[OR20-3] 中学生、高校生への植込み型補助人工心臓実施後の復学への課題と当院での取り組み
Keywords:植込み型LVAD, 重症心不全, 復学
【はじめに】植込み型補助人工心臓(VAD)の小型化に伴い、より体格の小さい中学生や高校生への植込みが可能になった。中高生へのVAD植込み後は学校復帰など年齢特有の問題がある。18歳未満の植込み型VADの現状と復学への問題点、その取り組みについて報告する。【結果】2011年1月から2020年12月までの植込み型VAD 68例中18歳未満の症例は7例であった。植込み時年齢14.6±2.0歳(中学生4例・高校生3例)、植込み時BSA 1.42±0.20m2、補助期間は1.0±0.8年であった。原疾患は拡張型心筋 4例、冠動脈走行異常による虚血性心筋症 1例、筋ジストロフィー関連 1例、左室緻密化障害 1例であった。植込み機器はHVAD 5例、Jarvik2000 1例、HeartMate2 1例であった。2021年1月31日現在、移植待機4例、移植到達1例、心機能回復・VAD離脱1例、死亡1例(植込み2.6年目の不整脈)であった。
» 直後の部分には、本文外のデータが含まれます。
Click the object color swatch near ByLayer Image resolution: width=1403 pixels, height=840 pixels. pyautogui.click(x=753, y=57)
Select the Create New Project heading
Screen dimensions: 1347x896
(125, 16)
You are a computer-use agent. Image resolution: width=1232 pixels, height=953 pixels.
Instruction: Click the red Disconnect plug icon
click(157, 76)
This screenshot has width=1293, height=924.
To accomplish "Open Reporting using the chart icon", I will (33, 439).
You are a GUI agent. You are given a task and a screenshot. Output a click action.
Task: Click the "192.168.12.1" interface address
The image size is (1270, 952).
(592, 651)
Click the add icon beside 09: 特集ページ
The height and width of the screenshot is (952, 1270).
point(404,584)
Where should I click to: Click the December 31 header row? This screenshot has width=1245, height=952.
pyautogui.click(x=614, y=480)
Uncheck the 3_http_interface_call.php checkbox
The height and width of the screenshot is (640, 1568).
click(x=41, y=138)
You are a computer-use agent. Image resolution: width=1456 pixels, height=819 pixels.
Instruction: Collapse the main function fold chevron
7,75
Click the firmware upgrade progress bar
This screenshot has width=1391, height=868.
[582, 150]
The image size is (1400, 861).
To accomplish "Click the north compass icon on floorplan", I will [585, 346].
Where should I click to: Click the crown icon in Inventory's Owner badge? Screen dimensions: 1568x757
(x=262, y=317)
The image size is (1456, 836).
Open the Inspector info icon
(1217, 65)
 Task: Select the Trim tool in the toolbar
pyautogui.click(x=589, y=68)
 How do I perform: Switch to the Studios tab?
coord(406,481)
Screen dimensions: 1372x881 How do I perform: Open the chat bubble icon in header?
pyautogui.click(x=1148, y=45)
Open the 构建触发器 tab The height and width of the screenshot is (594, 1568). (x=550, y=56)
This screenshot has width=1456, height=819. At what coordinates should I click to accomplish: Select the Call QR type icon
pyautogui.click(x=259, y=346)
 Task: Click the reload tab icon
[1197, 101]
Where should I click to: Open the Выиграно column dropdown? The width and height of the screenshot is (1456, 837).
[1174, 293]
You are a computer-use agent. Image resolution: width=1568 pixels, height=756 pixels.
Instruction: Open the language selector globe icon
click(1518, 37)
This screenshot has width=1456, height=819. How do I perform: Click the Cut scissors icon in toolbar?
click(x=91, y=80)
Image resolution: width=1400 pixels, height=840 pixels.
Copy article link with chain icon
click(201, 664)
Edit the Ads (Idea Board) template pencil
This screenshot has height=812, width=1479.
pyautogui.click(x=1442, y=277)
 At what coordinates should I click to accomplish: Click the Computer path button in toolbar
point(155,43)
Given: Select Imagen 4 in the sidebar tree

7例中1例は術後入院継続中で、6例が自宅退院に至った。6例中2例が植込み期間中に復学したが、4例は復学に至らなかった。復学に至った2例は東京都と千葉県在住の中学生症例で、学校側の受け入れが容易になるよう、VAD関連医師・看護師・臨床工学技士による学校訪問、勉強会、器機対応の講義などを事前に要したが、植込み前に通学していた学校へ復学した。復学に至らなかった4例のうち神奈川県在住の高校生1例は課題などで卒業資格を得た。心臓移植治療のため東海地方から東京に転居した中学生1例は移植到達後に東京都の中学校に転校し復学した。同様に甲信越地方から東京に転居した高校生1例・中学生1例は現在自宅学習継続中で、高校生は通信制への切り替えを調整中で、中学生は転校を調整中だが目途はたっていない。【まとめ】VAD植込み後の復学に関し、地方から東京都への転校が障害になっているのが現状である。転校に対する本人へのサポートを充実させると共に、特に義務教育である中学校において、学校側へのVADの啓蒙がさらに必要になってくる。